-- BEGIN INPUT FOR THIS TASK --
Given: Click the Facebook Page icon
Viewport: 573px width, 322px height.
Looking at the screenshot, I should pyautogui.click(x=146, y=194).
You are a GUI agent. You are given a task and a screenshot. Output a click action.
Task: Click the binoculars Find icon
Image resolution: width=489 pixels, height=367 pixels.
-- END INPUT FOR THIS TASK --
» **YOUR TASK**
Count the lines in the material above that contain the string "screenshot", and reply with the number alone.

» **SOLUTION FOR THIS EXERCISE**
2